In dem Beispielsfall der gefährlichen Körperverletzung nach § 224 Abs. 1 StGB sind das,
- der Regelstrafrahmen für die gefährliche Körperverletzung, der die Verhängung einer Freiheitsstrafe von sechs Monaten bis zu zehn Jahren vorsieht,
- der Strafrahmen für den minder schweren Fall der gefährlichen Körperverletzung, der einen Strafrahmen von drei Monaten bis zu fünf Jahren vorsieht,
- der Strafrahmen von einem Monat (vgl. § 38 Abs. 2 StGB ) bis zu drei Jahren neun Monaten, der sich ergibt, wenn der Strafrahmen für den minder schweren Fall der gefährlichen Körperverletzung von drei Monaten bis zu fünf Jahren, nach §§ 46 a Nr. 1, 49 Abs. 1 Nr. 2 und Nr. 3 StGB gemildert wird sowie
- der Strafrahmen von einem Monat bis zu sieben Jahren sechs Monaten, der sich ergibt, wenn der Regelstrafrahmen für die gefährliche Körperverletzung von sechs Monaten bis zu zehn Jahren nach §§ 46 a Nr. 1, 49 Abs. 1 Nr. 2 und Nr. 3 StGB gemildert wird.

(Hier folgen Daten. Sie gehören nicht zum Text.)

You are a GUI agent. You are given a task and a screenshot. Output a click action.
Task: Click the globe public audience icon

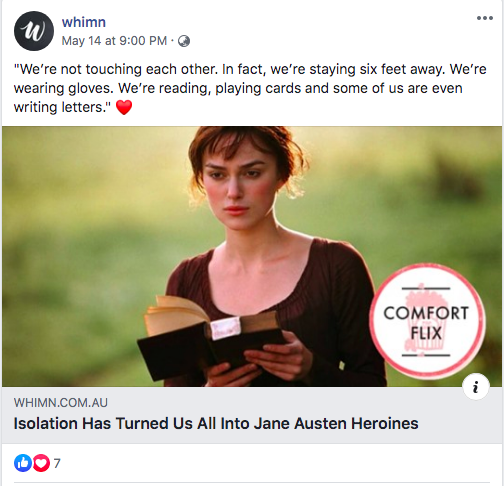184,41

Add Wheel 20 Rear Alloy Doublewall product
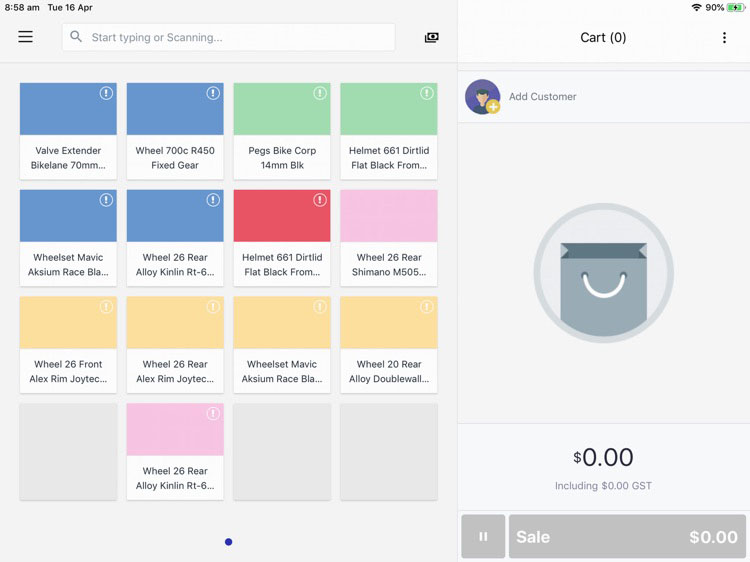coord(389,345)
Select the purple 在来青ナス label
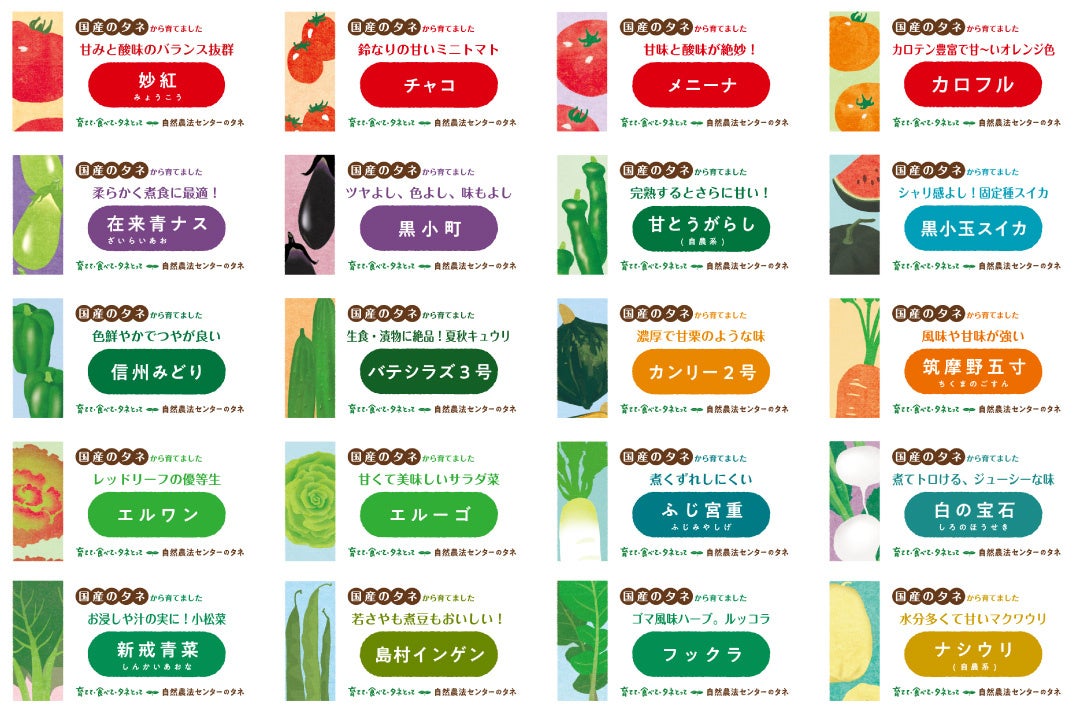 (x=157, y=228)

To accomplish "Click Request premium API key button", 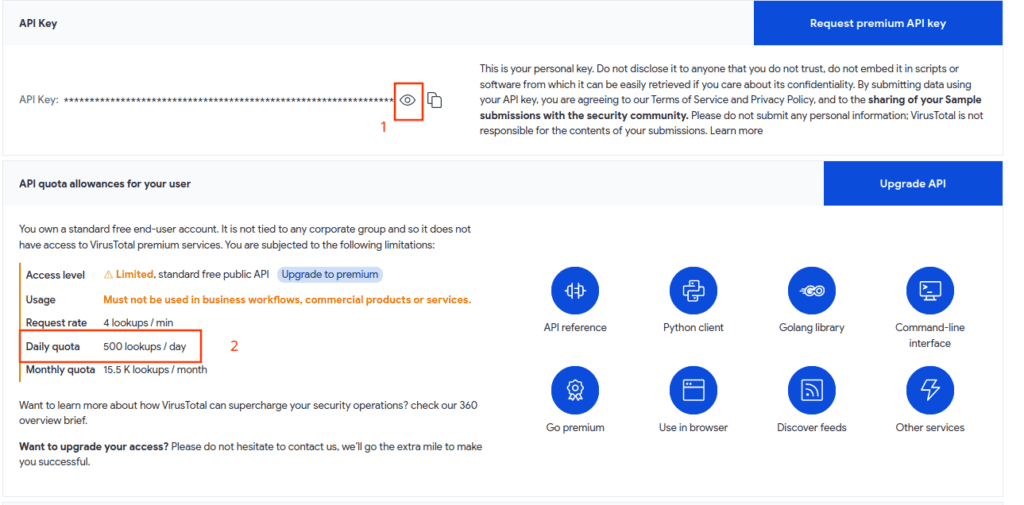I will [x=878, y=24].
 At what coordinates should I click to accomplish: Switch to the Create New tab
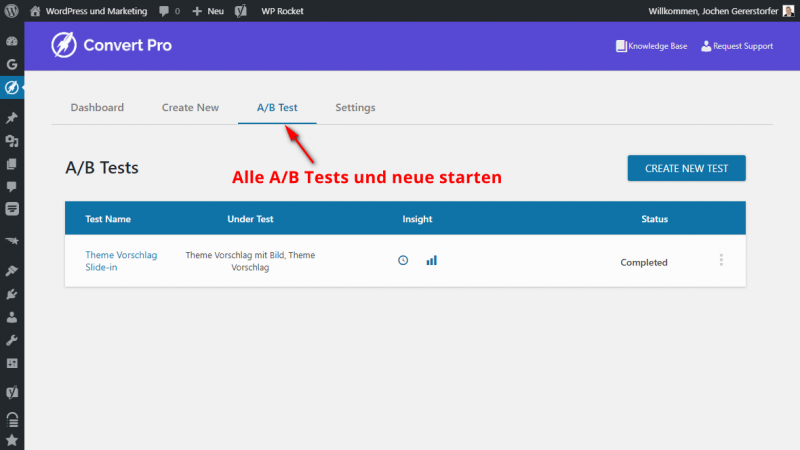(x=190, y=107)
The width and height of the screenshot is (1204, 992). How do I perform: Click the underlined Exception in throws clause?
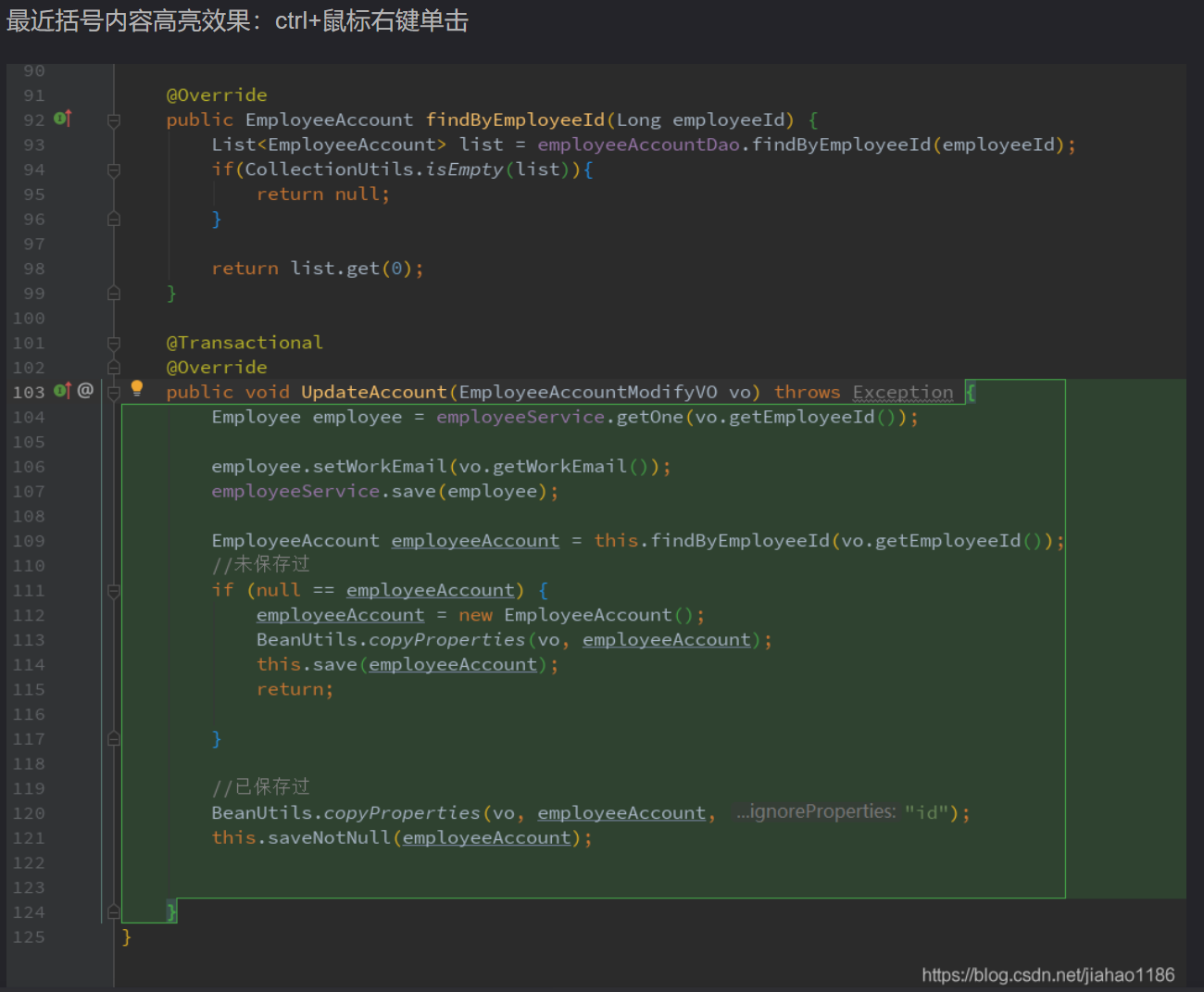click(x=902, y=393)
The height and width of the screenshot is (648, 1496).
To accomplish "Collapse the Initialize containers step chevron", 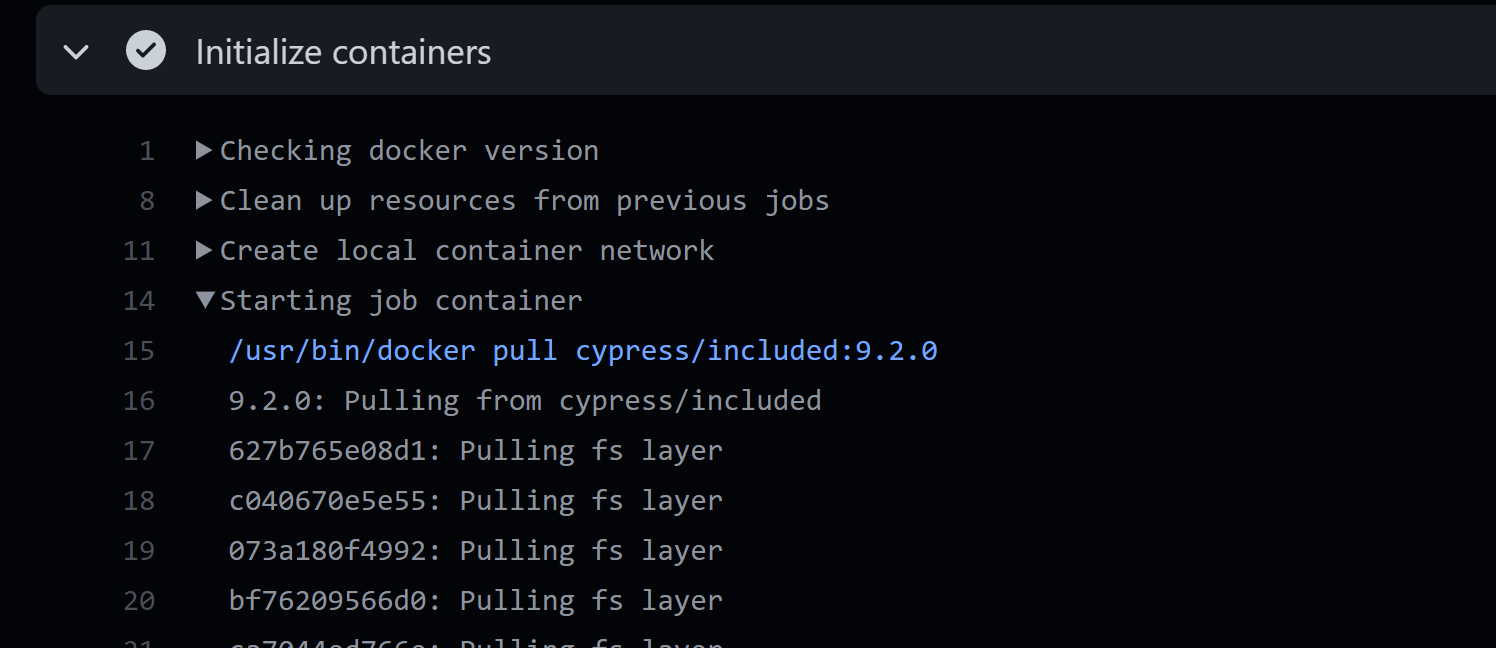I will [x=76, y=52].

In einem solchen Fall hat der Tatrichter zunächst zu entscheiden, welcher dieser Strafrahmen bei der Straffestsetzung zur Anwendung gelangt.
Dabei ist vorrangig zu prüfen, ob ein minder schwerer Fall der gefährlichen Körperverletzung vorliegt, der einen Strafrahmen von drei Monaten bis zu fünf Jahren vorsieht.
Entscheidend für das Vorliegen eines minder schweren Falles ist nach der Rechtsprechung des Bundesgerichtshofs, ob das gesamte Tatbild einschließlich aller subjektiven Momente und der Täterpersönlichkeit vom Durchschnitt der erfahrungsgemäß vorkommenden Fälle (hier also einer gefährlichen Körperverletzung) in einem so erheblichen Maße abweicht, dass die Anwendung des Ausnahmestrafrahmens geboten erscheint. Dem Tatrichter obliegt es, im Rahmen einer Gesamtwürdigung alle maßgeblichen Umstände, die – sei es, dass sie dem Tatgeschehen vorausgehen, ihm innewohnen, es begleiten oder ihm nachfolgen – in objektiver und subjektiver Hinsicht die Tat und die Person des Täters kennzeichnen, nach pflichtgemäßem Ermessen gegeneinander abzuwägen.
Liegt ein minder schwerer Fall vor, ist sodann zu prüfen, ob dessen Strafrahmen ohne Verletzung des § 50 StGB nochmals gemildert werden kann.
Da schon das Vorliegen eines vertypten Milderungsgrundes nach § 49 Abs. 1 StGB für sich allein zur Annahme eines minder schweren Falles führen kann, sind daher zunächst die nicht vertypten Milderungsgründe in ihrer Gesamtheit zu prüfen. Begründen sie allein schon einen minder schweren Fall, so ist ein ggf. gegebener vertypter Milderungsgrund nicht verbraucht und kann eine weitere Strafrahmenmilderung nach § 49 StGB rechtfertigen.
Begründen die nicht vertypten Milderungsgründe einen minder schweren Fall nicht, sind ggf. vertypte Milderungsgründe – hier beispielsweise § 46 a Nr. 1 StGB – heranzuziehen.
Nur wenn ein minder schwerer Fall erst bei kumulativer Berücksichtigung allgemeiner und vertypter Milderungsgründe gegeben ist, sind die letzteren für eine weitere Strafrahmenverschiebung „verbraucht“.
Lassen die Urteilsgründe nicht erkennen, dass der Tatrichter diese Grundsätze beachtet hat, ist die Bestimmung des Strafrahmens rechtsfehlerhaft.
Darauf haben das Oberlandesgericht (OLG) Düsseldorf mit Beschluss vom 02.03.2012 – III-2 RVs 18/12 – sowie der Bundesgerichtshof (BGH) mit Beschluss vom 05.07.2012 – 5 StR 252/12 – hingewiesen.
Vgl. hierzu auch Bernd Rösch, Das Urteil in Straf- und Bußgeldsachen, 2. Aufl., S. 125 ff mit weiteren Nachweisen.